The Chapo Guide to Revolution
- Author: Chapo Trap House: Felix Biederman; Matt Christman; Brendan James; Will Menaker; Virgil Texas;
- Language: English
- Genre: Political satire
- Publisher: Touchstone
- Publication date: August 21, 2018
- Publication place: United States
- Media type: Hardcover, audiobook, ebook
- Pages: 320
- ISBN: 978-1-5011-8728-5

= The Chapo Guide to Revolution =

American political humor book

The Chapo Guide to Revolution: A Manifesto Against Logic, Facts, and Reason is a 2018 satirical book by hosts of the American political humor podcast Chapo Trap House, published by Touchstone. The book debuted at number 6 on the New York Times Best Seller list in the Hardcover Nonfiction section.

==Content==
The book deals with American history and capitalism, and "skewers" the two main American political parties.

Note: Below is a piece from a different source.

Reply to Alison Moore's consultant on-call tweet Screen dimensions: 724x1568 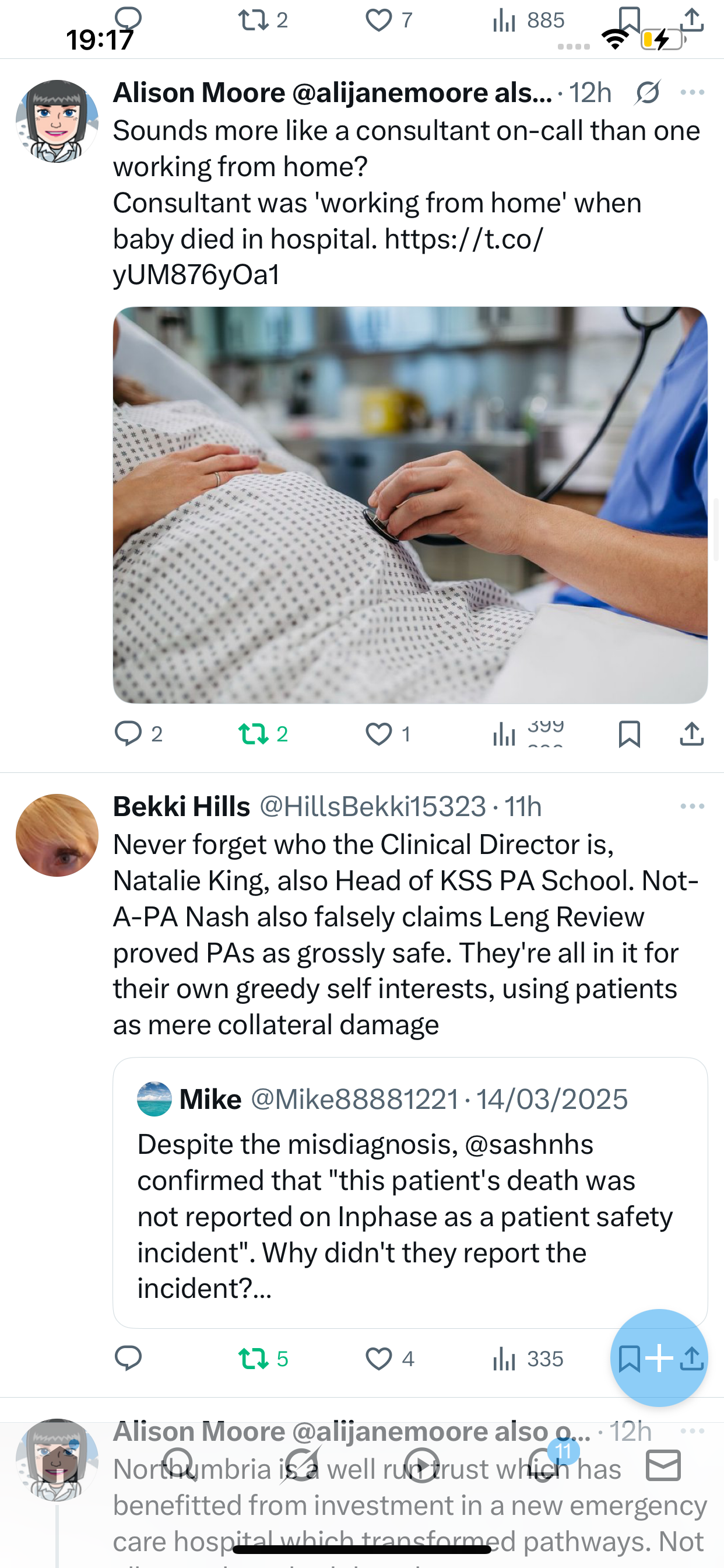[128, 733]
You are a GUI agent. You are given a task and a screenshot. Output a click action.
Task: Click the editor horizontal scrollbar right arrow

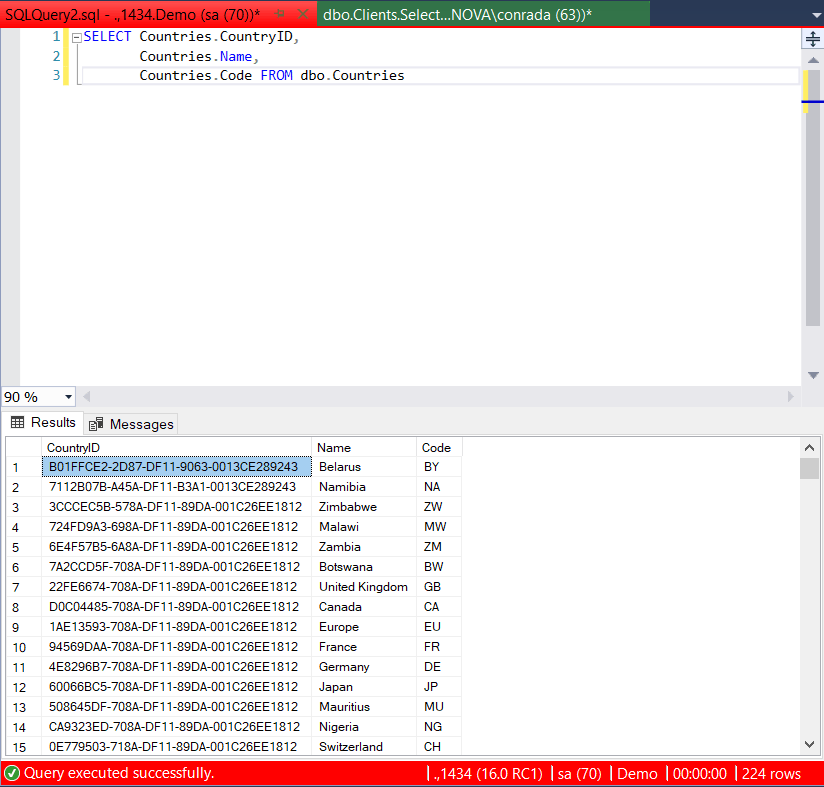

It also features cartoons from Eli Valley. The book originally contained parodies of several comic strips, but they were cut for legal reasons.

==Reception==
The book received positive reviews in Salon, Paste, Newsweek and Harper's Magazine. In a negative review for Politico, Bill Scher said The Chapo Guide to Revolution was possibly the "stupidest book ever written about socialism."